Wednesday, April 17, 2019

Movie review - "The Happiest Millionaire" (1967) **

Disney jumped on the musical roadshow bandwagon using people who'd served them so well before: the Sherman brothers, Fred MacMurray, Norman Tokar. But the end result doesn't click.

By jove this was a hard slog. I mean it goes for almost three hours. Three! There's an intermission and everything. Mind you I guess Mary Poppins was 140 minutes.

People say this was an attempt to repeat Mary Poppins which would have made sense - I feel it was their go at You Can't Take It With You, the adventures of a madcap family.

The Poppins element is in the form of Tommy Steele, who Disney apparently wanted to play the Dick Van Dyke role in that film. Here he's a butler who joins the family.

And Steele is fine - toothy and energetic and he suits the Disney world - but his character is a problem. You don't need him in the film, you could cut him out totally and it wouldn't make any difference.

The film  at its heart is about Jon Davidson romancing Lesley Anne Downe (both are fine, by the way, very All American and sweet) - he gets involved in her madcap family, they get engaged, his bitchy mother Genevieve Page tries to stop it. That sort of story works - it did for You Can't Take It With You. You jazz it up with antics of other family members.

But instead they pad it out with stuff involving Steele (a few numbers, he and Davidson go drink together) and ignore the rest of the family - there's some brothers at the beginning who disappear, and Greer Garson literally just kind of hangs around. If they wanted to use Steele they should have made him a son or something (surely the accent could have been explained away?)
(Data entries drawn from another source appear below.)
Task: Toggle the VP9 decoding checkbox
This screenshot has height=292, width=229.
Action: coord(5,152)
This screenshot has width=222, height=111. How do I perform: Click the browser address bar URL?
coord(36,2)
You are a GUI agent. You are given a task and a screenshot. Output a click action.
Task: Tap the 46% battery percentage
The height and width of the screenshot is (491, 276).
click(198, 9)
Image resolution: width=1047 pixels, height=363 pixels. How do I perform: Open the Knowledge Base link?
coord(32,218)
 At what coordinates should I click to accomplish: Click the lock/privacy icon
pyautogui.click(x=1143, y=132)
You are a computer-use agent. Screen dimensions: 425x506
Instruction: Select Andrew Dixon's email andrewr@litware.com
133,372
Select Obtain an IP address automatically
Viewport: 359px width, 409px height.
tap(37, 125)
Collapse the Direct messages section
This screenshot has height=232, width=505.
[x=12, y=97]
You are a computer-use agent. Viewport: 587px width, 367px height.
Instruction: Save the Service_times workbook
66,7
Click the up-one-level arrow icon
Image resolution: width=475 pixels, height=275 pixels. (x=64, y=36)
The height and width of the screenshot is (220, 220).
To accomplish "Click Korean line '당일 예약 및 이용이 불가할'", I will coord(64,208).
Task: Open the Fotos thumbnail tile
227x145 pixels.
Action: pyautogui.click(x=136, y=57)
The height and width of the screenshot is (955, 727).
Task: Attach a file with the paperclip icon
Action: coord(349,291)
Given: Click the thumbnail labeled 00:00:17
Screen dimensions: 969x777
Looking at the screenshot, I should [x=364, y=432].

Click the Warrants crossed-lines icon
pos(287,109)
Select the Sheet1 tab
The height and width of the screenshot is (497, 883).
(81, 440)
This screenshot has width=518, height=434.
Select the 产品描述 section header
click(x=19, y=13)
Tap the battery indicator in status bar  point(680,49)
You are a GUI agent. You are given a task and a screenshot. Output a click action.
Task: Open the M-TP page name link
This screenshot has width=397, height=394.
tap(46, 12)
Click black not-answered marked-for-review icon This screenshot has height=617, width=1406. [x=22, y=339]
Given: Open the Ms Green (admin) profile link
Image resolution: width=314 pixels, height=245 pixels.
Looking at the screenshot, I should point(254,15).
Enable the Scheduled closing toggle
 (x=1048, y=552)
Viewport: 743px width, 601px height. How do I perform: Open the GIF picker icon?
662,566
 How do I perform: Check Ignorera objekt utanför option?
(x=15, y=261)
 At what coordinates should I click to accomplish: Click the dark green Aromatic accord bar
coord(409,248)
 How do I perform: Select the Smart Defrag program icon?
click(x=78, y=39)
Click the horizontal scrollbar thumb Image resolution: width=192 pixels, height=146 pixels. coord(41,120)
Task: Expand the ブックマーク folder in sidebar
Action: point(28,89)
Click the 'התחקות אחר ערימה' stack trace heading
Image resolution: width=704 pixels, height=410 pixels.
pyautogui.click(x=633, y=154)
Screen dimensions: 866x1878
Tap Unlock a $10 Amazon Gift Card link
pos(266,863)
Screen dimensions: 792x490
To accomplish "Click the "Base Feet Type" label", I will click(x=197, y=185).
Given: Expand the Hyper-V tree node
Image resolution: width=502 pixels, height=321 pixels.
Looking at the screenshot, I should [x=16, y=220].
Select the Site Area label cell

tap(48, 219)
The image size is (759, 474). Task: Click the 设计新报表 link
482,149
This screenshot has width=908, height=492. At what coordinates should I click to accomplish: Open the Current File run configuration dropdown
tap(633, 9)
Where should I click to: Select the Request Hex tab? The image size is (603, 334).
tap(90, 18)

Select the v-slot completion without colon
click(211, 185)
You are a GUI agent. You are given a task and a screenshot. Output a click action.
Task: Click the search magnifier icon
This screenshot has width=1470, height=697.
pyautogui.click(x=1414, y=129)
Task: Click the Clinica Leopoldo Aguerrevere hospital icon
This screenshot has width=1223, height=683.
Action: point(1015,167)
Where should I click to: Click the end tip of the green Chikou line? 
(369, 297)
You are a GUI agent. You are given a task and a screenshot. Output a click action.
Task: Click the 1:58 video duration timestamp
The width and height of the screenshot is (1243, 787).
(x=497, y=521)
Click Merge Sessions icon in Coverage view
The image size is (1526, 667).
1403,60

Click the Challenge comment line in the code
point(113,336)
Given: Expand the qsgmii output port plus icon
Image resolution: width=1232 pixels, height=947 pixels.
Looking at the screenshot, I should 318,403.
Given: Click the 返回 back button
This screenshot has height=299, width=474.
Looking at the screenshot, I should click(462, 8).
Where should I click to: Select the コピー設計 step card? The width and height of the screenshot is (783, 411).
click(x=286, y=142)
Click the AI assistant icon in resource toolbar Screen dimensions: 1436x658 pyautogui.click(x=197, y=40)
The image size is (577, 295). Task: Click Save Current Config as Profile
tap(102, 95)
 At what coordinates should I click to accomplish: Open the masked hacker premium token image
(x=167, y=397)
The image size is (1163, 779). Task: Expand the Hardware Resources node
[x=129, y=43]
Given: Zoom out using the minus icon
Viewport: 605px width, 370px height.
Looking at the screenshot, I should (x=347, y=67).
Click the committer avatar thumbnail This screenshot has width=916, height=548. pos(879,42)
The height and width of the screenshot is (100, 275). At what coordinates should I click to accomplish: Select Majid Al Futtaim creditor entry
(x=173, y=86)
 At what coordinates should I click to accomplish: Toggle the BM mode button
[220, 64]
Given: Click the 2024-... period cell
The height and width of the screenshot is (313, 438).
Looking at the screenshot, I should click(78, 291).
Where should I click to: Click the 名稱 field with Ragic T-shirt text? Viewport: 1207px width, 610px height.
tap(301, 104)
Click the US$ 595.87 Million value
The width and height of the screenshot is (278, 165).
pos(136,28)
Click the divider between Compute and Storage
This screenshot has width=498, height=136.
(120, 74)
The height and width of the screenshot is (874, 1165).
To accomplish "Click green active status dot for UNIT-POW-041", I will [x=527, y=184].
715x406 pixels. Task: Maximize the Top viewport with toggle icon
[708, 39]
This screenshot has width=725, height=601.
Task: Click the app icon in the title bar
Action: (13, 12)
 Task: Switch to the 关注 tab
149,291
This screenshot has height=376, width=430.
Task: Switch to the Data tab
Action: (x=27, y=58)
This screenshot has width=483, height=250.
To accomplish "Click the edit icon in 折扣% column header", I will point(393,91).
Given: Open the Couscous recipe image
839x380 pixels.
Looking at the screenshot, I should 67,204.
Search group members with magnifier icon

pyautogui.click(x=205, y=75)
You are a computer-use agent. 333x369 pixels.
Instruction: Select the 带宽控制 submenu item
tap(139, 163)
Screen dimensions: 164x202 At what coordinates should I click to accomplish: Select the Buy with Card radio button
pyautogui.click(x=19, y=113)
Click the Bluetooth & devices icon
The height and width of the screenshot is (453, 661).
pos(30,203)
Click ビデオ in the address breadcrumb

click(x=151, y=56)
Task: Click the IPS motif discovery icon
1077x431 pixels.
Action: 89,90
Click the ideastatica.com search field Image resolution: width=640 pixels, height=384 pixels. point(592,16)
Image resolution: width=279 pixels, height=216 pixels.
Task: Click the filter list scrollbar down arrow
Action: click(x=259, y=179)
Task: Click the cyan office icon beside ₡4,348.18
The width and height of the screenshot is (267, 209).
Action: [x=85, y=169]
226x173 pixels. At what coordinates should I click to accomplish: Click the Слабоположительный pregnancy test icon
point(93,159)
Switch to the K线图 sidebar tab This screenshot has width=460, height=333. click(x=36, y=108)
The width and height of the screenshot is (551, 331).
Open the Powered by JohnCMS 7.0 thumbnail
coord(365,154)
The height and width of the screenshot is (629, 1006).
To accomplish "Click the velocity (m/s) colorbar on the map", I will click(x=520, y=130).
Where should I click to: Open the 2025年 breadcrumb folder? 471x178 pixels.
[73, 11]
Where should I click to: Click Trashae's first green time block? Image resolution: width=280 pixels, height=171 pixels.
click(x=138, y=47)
There's some okay tunes and numbers but they've bloated what should be a simple story and it's hard to get through. I also feel Fred MacMurray isn't entirely well cast as a loveable eccentric - he's perfect as someone a bit vague and absent minded, as in The Absent Minded Professor - but this character feels as though he needed more drive. Brian Keith say, who did a lot of work for Disney, would have been a lot more fun - you can imagine him boxing and so on.

Still, it's not terrible, just hard work to watch. And it is wholesome family entertainment.